> [WHAT NEEDS TO BE DONE]
Everything from the line with "The width and" to the end of the data below, both lines included, should be transcribed exactly; please omit the pictures.

Segment Start: EXERCISE INPUT

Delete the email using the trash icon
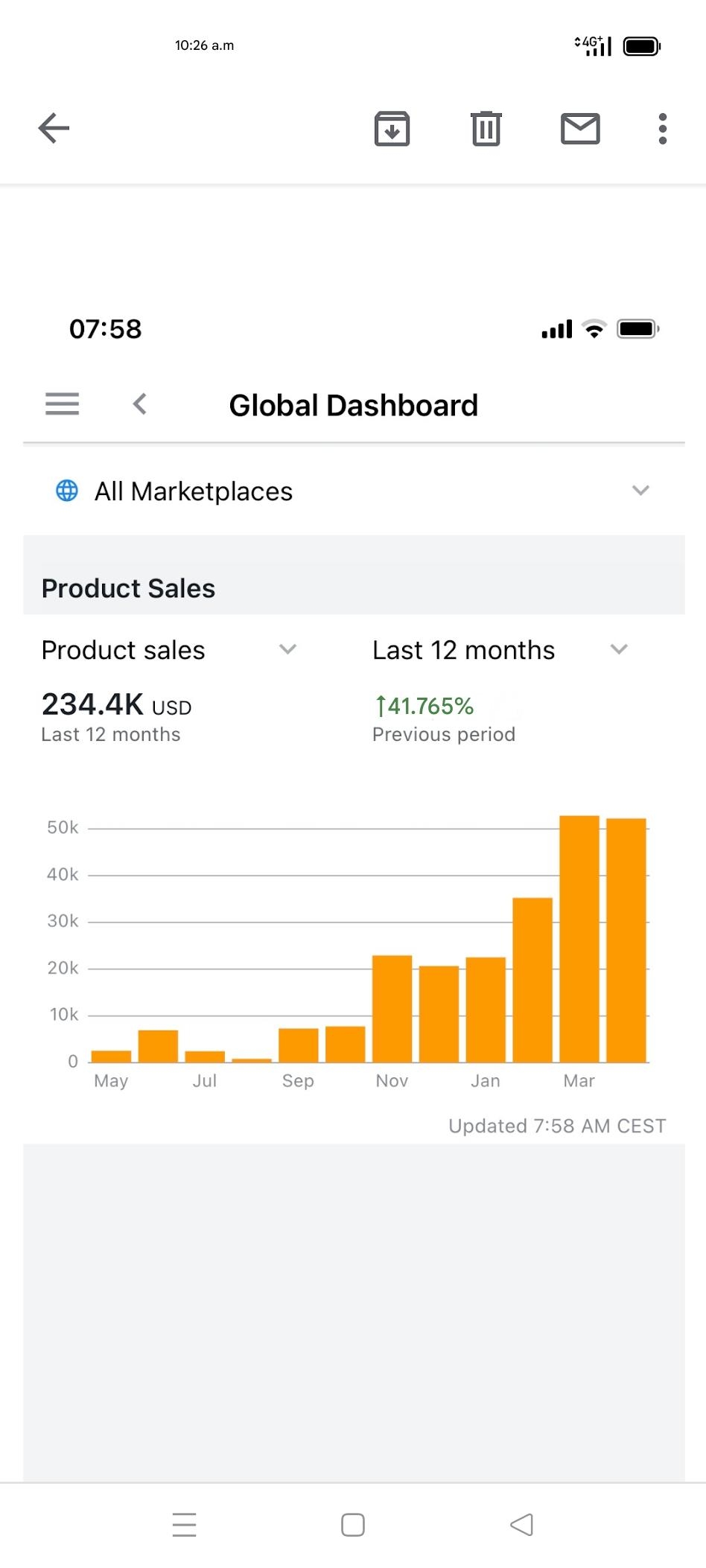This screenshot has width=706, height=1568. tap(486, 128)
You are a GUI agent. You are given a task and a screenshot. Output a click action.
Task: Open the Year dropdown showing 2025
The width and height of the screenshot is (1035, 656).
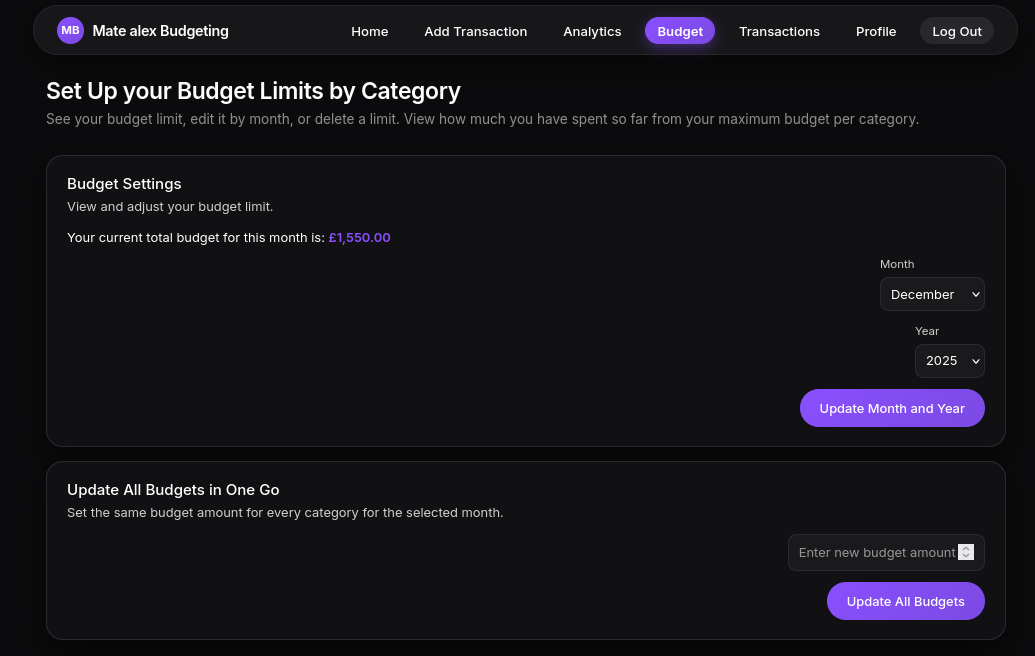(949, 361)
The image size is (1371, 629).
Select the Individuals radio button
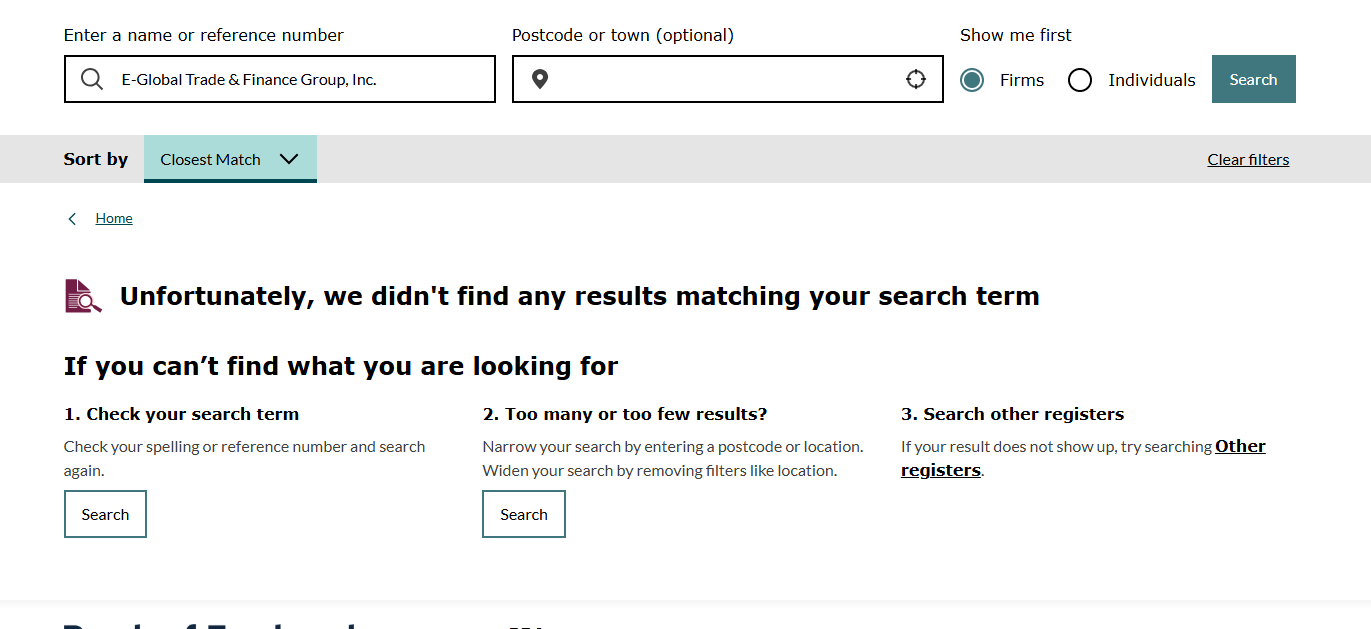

Segment End: EXERCISE INPUT

> [ANSWER SPACE]
The width and height of the screenshot is (1035, 656).
(949, 361)
The image size is (1371, 629).
Select the Individuals radio button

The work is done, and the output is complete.